Battle between software giants turning local schools into war zone

By Jason Brown

Microsoft and Corel are expanding their software war to Ottawa-area schools in an effort to win the hearts and minds of students and their parents.

“The school is a very important strategy in this marketing process,” says Marita Moll, head of technology and research at the Canadian Teachers’ Federation. “They’re building product loyalty.”

Microsoft fired the first shot on the new marketing battleground by launching the Family Technology Night program last week at Ottawa’s St. Daniel elementary school.

Schools that host one of Microsoft’s presentations receive free software for their trouble. Microsoft even raffles off software for the students and parents who attend the presentations.

Microsoft has made presentations at 5,000 schools in the U.S. and plans to travel across Canada doing the same. It invites every school that wants a presentation to contact the company.

Corel launched its counter-offensive two days later by announcing it will provide more than 5,000 Ontario schools with software packages that include word processing applications, Internet tools, and drawing programs.

The Ontario Ministry of Education is getting software for $1 apiece. Normally, Corel sells the packages to schools for $35.

The strategy behind the free or next-to-free software is to get children accustomed to it, in hopes their parents will buy the same software.

However, Microsoft’s presenter in the Ottawa area, Lisa Nanni, insists she isn’t a salesperson.
“I’m here to create links between home and school,” says Nanni, who also tea-ches computers at a junior high school in Hull.

The reaction to using children as a marketing tool has been mixed.

“We have a lot of concerns about public-private-sector relationships,” says Marita Moll.

“In the end, they could leave us very dependent on them for providing public education.”

Moll has another concern. She says schools are getting themselves into a loop where they must regularly upgrade software and the hardware needed to run it.
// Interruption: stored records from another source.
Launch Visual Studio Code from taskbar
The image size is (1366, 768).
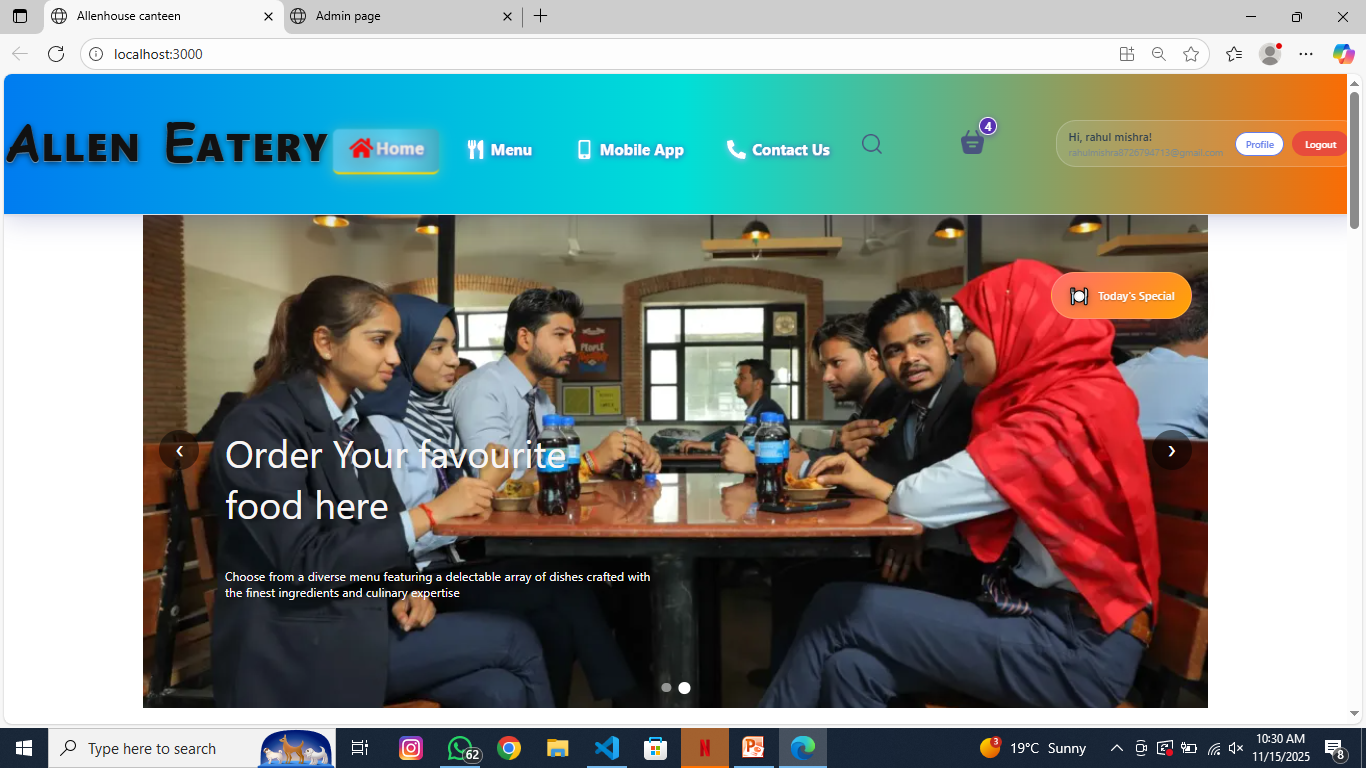pyautogui.click(x=607, y=748)
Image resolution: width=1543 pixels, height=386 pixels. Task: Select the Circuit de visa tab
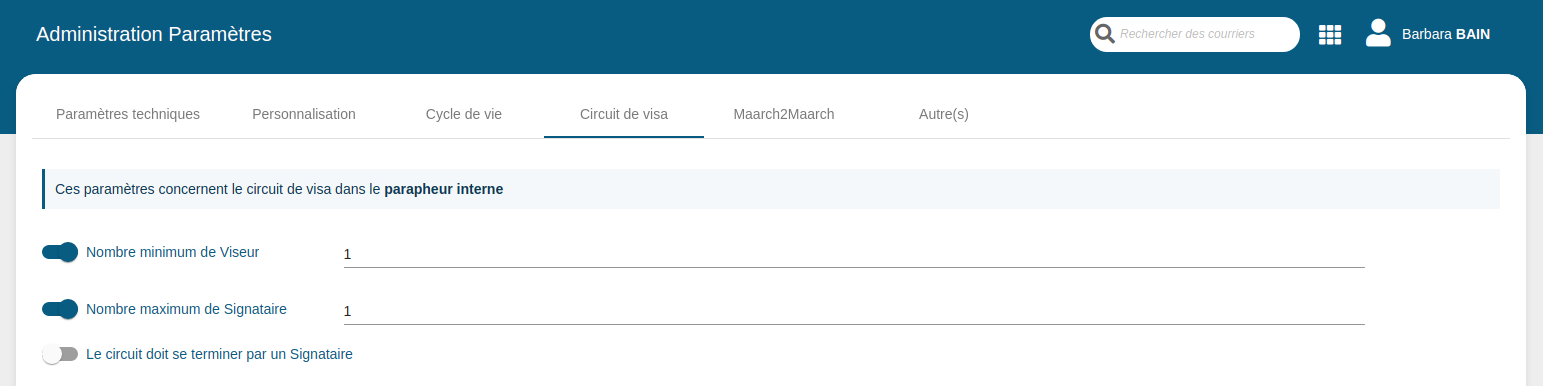click(624, 114)
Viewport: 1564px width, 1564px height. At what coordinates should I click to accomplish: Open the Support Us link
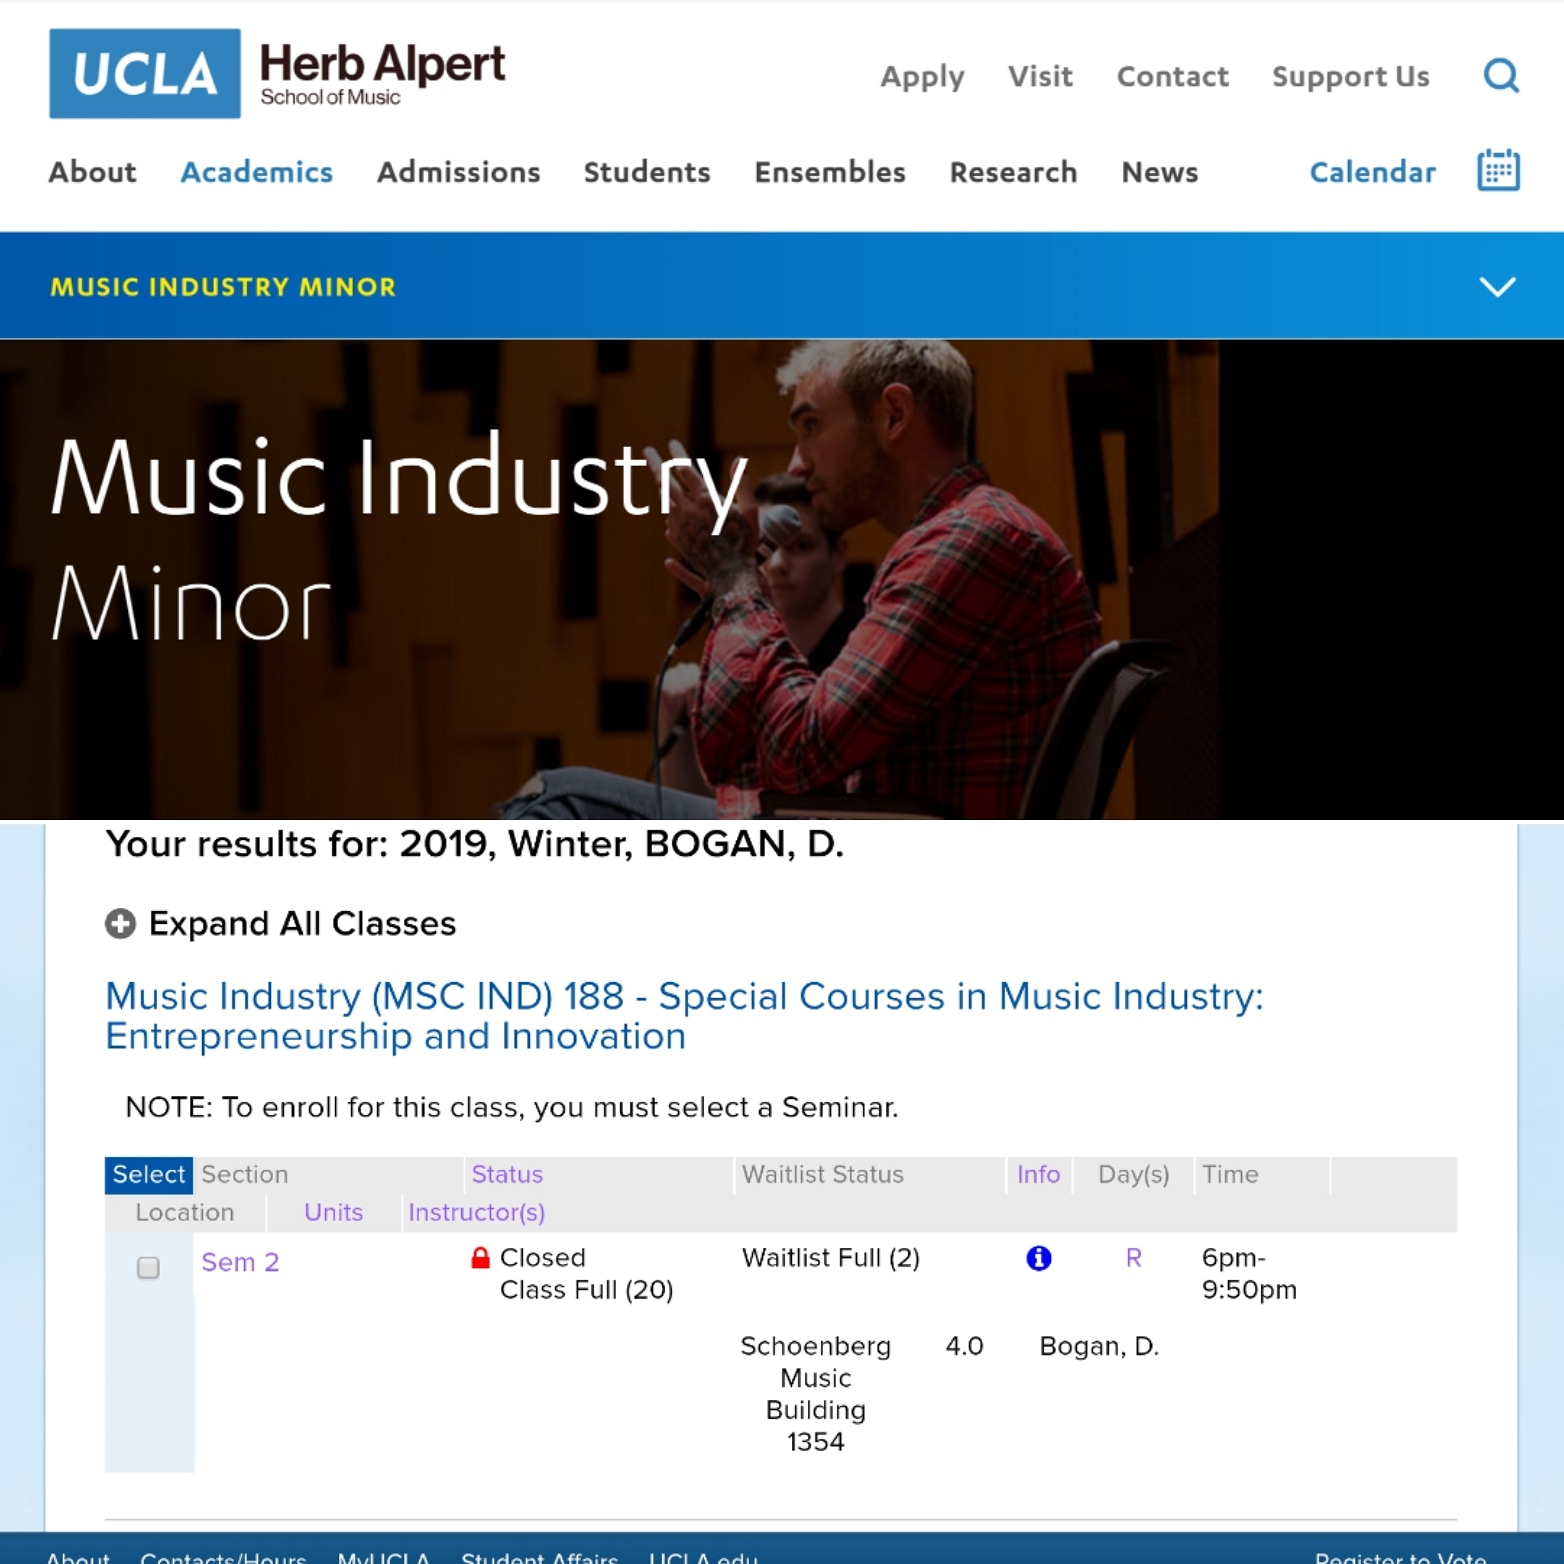coord(1350,77)
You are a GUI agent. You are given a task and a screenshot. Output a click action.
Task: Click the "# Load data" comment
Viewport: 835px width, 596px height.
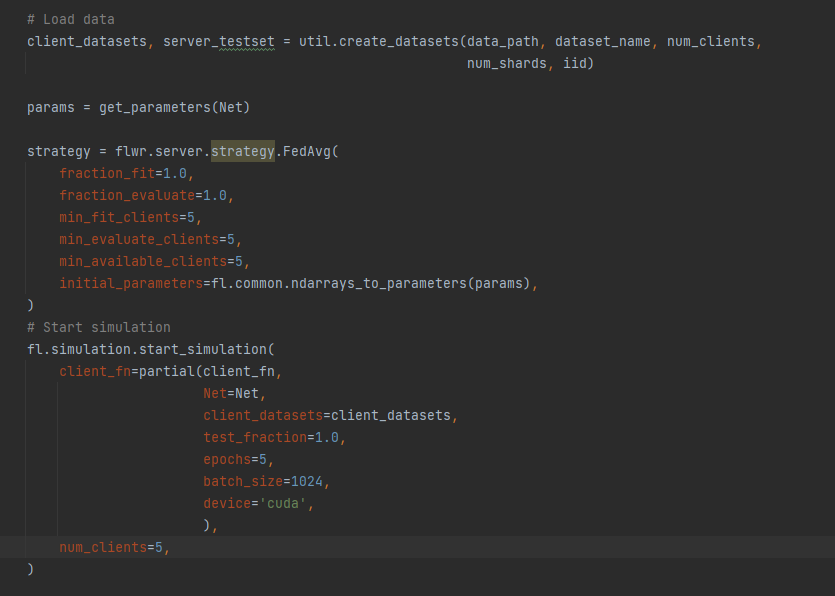click(68, 19)

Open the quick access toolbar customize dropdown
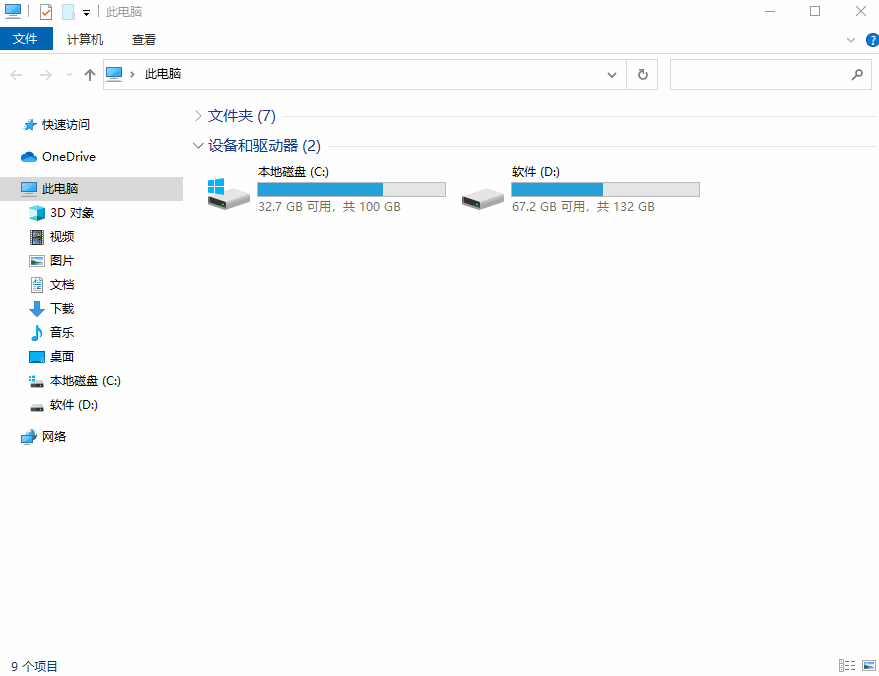(x=85, y=12)
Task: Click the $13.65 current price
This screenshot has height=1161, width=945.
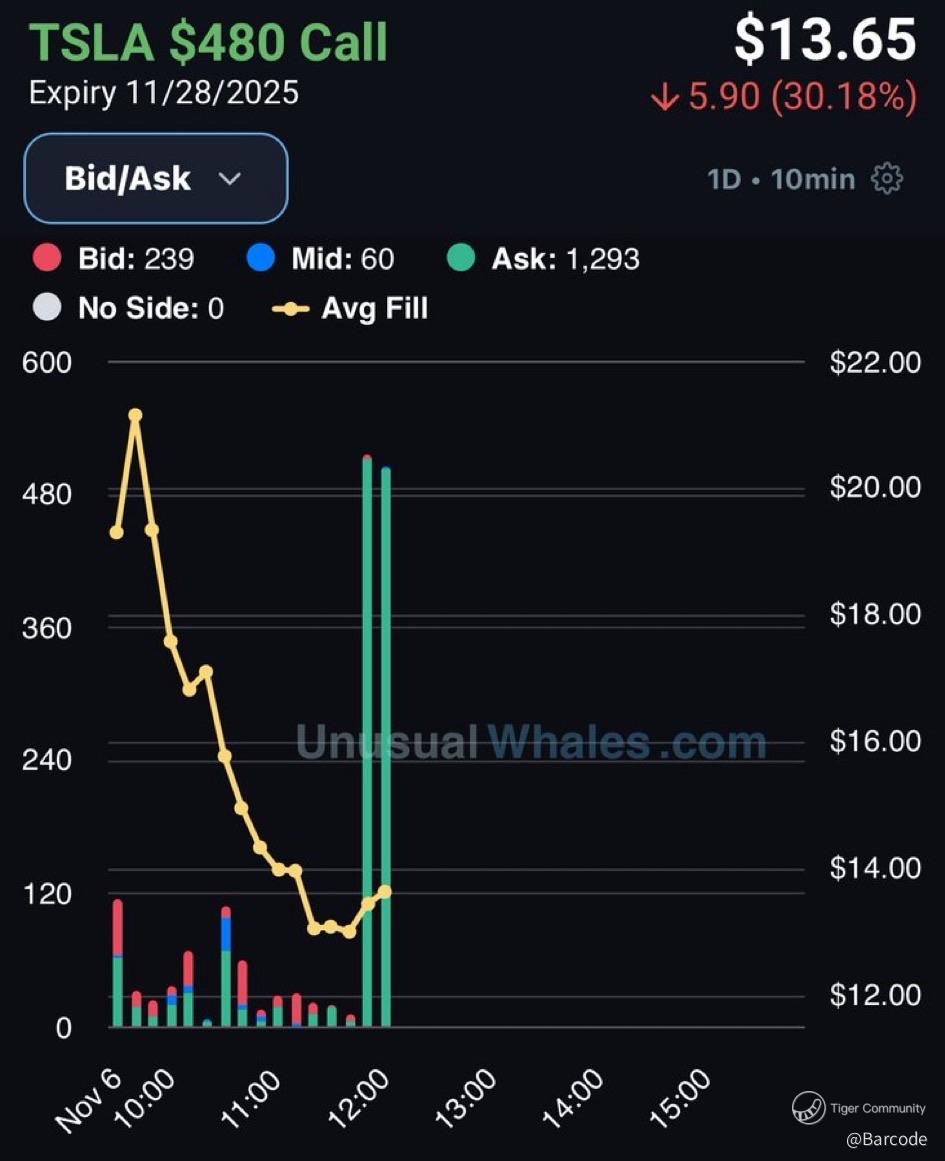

She says the software being given to schools is largely new and untested, and the required upgrades could quickly eat up limited resources and drain money from existing programs.

“We seem to be closing our eyes to this,” she says. “I think people need to look at what children need most for their education.”

But according to several parents who were at Micro-soft’s St. Daniel’s presentation, the free computer software is one of the better ways to compensate for the limited resources Moll is talking about.

“With all the cutbacks, it’s great to be able to get software for the school,” says John Taylor, father of two St. Daniel students.

Another parent, Danny Smith, says he learned a lot from Microsoft’s presentation and that it didn’t seem to him that it was too much of a sales pitch.

“The kids live in a free enterprise system,” Smith says. “You still have the choice to buy or not.”